On Mon, Oct 12, 2009 at 10:09 AM, kevin parks <k...@mac.com> wrote:
>> > I don't understand why you want to flatten outlist; when I run your
>> > program I get one number per line, not one generation per line as you
>> > show above.
>
>
> That's odd. Anyway in my program I am printing the list twice. The first
> time outlist is printed it is nested one level deep. That is just
> scaffolding. Then i pick through it one item per line having flattened it
> and print it in a format that my other program can read.

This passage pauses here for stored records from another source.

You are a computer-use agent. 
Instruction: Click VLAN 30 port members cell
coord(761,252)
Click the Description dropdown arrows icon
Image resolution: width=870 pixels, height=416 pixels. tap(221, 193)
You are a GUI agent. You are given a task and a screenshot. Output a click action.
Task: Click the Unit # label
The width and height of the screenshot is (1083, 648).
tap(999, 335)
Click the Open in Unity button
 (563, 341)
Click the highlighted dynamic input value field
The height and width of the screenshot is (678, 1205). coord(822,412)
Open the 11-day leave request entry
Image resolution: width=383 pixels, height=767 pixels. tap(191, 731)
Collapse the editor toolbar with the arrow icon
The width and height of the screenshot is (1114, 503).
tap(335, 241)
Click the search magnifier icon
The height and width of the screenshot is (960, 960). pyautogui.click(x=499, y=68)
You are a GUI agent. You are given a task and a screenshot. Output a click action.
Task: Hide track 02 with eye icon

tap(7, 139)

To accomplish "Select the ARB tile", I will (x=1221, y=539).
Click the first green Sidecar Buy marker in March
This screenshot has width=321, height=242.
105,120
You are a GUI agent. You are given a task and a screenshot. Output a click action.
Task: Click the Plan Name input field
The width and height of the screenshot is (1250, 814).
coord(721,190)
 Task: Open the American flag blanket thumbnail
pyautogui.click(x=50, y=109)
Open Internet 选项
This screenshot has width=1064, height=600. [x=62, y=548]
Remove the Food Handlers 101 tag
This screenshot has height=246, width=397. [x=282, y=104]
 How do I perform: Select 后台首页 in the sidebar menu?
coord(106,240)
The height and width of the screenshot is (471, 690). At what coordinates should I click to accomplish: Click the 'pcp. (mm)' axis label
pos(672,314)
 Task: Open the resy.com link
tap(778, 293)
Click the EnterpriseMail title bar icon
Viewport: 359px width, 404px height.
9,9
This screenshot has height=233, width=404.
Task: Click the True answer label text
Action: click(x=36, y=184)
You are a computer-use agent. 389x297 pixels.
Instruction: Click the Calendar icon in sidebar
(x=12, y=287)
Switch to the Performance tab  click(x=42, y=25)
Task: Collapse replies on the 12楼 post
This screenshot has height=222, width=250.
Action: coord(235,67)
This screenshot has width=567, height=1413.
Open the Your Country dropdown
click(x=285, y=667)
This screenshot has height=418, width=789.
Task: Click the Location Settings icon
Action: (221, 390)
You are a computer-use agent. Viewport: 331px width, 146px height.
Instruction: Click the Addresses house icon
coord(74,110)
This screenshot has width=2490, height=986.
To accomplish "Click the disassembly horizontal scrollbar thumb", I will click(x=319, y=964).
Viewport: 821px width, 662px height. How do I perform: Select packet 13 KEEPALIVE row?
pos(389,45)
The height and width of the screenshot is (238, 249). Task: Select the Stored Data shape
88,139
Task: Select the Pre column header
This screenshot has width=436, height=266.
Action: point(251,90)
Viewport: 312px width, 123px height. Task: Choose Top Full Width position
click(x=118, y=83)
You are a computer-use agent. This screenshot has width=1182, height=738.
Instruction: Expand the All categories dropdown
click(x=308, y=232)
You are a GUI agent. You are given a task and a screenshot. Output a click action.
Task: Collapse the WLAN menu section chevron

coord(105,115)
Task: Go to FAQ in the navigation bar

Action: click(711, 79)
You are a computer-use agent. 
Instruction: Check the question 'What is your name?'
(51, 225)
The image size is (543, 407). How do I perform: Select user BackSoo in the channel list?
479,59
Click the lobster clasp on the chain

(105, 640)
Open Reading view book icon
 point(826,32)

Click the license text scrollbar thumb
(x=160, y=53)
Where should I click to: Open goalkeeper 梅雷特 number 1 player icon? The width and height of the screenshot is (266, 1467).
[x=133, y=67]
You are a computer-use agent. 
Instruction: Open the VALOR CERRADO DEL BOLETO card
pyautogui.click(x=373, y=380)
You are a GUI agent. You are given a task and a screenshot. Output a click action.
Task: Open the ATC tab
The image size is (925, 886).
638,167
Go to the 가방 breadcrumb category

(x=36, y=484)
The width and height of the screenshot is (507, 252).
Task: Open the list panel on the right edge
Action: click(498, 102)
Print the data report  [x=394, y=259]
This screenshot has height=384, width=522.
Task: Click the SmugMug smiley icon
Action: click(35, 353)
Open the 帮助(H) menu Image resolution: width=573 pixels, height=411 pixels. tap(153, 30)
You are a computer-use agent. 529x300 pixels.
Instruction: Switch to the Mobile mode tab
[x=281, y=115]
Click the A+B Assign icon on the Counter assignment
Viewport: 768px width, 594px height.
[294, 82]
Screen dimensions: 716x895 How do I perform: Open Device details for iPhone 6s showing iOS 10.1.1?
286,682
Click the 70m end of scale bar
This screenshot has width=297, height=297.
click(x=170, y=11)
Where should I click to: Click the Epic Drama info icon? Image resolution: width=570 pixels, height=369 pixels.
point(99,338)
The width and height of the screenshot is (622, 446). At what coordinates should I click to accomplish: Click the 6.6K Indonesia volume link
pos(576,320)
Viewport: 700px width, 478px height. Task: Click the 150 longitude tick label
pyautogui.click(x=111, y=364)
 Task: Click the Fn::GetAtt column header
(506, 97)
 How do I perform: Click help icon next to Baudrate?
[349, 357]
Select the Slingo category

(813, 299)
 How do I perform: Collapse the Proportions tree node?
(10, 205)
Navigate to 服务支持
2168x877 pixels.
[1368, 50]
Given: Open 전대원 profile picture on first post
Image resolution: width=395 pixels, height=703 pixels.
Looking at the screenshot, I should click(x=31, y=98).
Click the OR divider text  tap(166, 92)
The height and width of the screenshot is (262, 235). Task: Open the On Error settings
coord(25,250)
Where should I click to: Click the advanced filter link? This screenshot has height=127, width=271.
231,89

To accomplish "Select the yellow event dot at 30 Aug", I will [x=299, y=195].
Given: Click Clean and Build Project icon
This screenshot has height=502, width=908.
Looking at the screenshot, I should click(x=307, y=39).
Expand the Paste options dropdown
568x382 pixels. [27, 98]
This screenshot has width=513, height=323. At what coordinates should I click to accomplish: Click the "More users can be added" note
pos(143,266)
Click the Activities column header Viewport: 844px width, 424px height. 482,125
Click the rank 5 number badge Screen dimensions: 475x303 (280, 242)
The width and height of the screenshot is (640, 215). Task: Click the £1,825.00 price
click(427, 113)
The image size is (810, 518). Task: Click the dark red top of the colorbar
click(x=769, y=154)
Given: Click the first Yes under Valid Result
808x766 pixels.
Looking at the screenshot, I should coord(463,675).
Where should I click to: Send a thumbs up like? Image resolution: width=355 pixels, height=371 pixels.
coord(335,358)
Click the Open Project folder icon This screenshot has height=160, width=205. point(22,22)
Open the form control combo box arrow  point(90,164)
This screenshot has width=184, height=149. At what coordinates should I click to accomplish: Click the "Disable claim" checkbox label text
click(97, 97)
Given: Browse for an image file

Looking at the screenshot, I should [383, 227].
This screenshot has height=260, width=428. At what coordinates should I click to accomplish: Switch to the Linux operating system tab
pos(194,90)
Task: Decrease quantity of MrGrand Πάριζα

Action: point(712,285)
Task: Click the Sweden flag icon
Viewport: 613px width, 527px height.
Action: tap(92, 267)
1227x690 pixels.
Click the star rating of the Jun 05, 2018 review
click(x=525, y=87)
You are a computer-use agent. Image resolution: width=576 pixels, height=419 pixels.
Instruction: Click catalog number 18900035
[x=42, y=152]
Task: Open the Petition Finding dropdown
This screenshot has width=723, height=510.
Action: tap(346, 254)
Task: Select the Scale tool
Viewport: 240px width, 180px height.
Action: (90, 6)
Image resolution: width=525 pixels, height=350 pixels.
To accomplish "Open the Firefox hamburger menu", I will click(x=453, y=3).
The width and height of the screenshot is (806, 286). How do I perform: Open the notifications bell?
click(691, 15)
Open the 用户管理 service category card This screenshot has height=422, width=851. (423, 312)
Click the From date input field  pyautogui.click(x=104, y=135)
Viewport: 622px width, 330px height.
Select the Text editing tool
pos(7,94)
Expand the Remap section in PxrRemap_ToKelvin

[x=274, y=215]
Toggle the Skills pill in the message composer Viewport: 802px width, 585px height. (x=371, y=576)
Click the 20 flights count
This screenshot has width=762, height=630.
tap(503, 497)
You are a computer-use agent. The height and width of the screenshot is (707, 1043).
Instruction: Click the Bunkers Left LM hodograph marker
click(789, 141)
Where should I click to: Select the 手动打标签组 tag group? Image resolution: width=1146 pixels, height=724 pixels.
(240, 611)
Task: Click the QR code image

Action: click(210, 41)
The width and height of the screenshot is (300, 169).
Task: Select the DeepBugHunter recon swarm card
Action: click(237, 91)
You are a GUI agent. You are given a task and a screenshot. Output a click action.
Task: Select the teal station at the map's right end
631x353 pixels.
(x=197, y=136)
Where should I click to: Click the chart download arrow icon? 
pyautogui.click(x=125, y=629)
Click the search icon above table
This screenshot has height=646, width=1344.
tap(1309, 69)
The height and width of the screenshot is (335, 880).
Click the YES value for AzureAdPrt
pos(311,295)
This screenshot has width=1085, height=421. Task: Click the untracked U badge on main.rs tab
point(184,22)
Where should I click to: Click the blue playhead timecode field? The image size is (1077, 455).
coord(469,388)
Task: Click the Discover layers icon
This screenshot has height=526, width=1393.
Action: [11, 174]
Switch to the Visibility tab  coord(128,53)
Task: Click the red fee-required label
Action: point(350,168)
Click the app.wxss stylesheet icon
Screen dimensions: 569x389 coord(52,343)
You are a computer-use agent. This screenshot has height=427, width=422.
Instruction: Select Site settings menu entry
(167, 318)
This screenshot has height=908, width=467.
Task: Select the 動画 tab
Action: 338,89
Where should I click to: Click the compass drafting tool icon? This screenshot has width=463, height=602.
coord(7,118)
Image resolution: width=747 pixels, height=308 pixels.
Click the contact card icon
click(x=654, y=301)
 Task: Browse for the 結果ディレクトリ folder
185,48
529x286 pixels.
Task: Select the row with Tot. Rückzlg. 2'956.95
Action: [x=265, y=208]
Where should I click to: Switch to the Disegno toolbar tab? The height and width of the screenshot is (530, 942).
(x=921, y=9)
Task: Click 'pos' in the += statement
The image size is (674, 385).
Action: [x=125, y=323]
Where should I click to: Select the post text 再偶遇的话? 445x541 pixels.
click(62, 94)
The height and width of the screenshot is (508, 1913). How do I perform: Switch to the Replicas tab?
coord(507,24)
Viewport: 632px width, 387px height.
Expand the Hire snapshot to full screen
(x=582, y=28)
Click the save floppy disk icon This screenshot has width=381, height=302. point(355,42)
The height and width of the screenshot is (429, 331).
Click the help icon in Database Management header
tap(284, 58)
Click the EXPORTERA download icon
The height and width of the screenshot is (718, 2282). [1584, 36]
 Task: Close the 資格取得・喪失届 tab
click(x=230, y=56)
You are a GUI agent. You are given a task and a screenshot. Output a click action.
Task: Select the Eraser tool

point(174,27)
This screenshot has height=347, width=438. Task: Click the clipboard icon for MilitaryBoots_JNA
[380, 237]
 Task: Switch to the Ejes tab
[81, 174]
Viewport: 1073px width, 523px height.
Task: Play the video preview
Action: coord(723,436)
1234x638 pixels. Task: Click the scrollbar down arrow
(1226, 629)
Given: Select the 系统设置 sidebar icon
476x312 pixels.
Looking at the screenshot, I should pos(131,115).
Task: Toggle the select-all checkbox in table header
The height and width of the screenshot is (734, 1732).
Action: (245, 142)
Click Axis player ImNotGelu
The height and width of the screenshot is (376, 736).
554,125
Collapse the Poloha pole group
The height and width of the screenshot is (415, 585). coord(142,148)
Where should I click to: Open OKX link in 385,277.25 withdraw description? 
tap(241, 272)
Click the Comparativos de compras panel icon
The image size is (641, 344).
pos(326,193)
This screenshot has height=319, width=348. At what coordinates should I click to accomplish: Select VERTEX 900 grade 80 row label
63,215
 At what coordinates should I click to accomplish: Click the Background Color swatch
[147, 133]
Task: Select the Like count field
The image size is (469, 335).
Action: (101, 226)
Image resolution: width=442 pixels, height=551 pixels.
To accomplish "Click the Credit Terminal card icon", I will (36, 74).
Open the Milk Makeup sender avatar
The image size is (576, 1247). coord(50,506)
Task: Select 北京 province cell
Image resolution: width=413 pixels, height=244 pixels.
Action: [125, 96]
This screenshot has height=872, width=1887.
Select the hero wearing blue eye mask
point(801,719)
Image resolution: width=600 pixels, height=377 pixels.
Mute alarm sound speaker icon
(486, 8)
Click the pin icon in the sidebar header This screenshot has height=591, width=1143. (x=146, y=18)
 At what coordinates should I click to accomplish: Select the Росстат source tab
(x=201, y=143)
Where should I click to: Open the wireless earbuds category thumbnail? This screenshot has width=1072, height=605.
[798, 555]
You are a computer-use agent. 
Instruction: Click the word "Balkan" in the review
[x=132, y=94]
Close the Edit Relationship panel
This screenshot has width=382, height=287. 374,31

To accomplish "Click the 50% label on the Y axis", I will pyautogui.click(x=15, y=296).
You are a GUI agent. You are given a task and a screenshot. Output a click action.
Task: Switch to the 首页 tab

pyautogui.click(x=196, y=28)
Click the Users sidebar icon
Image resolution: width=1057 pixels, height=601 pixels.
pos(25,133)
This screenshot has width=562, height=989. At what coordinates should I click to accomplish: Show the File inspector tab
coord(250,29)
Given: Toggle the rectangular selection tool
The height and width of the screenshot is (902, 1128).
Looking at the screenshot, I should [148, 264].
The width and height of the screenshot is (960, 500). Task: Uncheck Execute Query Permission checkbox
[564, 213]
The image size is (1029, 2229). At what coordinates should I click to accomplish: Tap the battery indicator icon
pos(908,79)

In the program you posted, outlist is a list of lists where each
sub-list is a list of integers representing one generation of the
automaton. When outlist is flattened, the result is a single list of
integers. Maybe what you posted and what you tried are different?

> I been using that flatten function since 1970. Prolly pilfered from Tim
> Peters or Effbot. Remember them guys? Awesome dudes. I wonder if they even
> use python anymore.

Yes; Tim Peters lurks on this list; Fredrik Lundh still maintains PIL, at least.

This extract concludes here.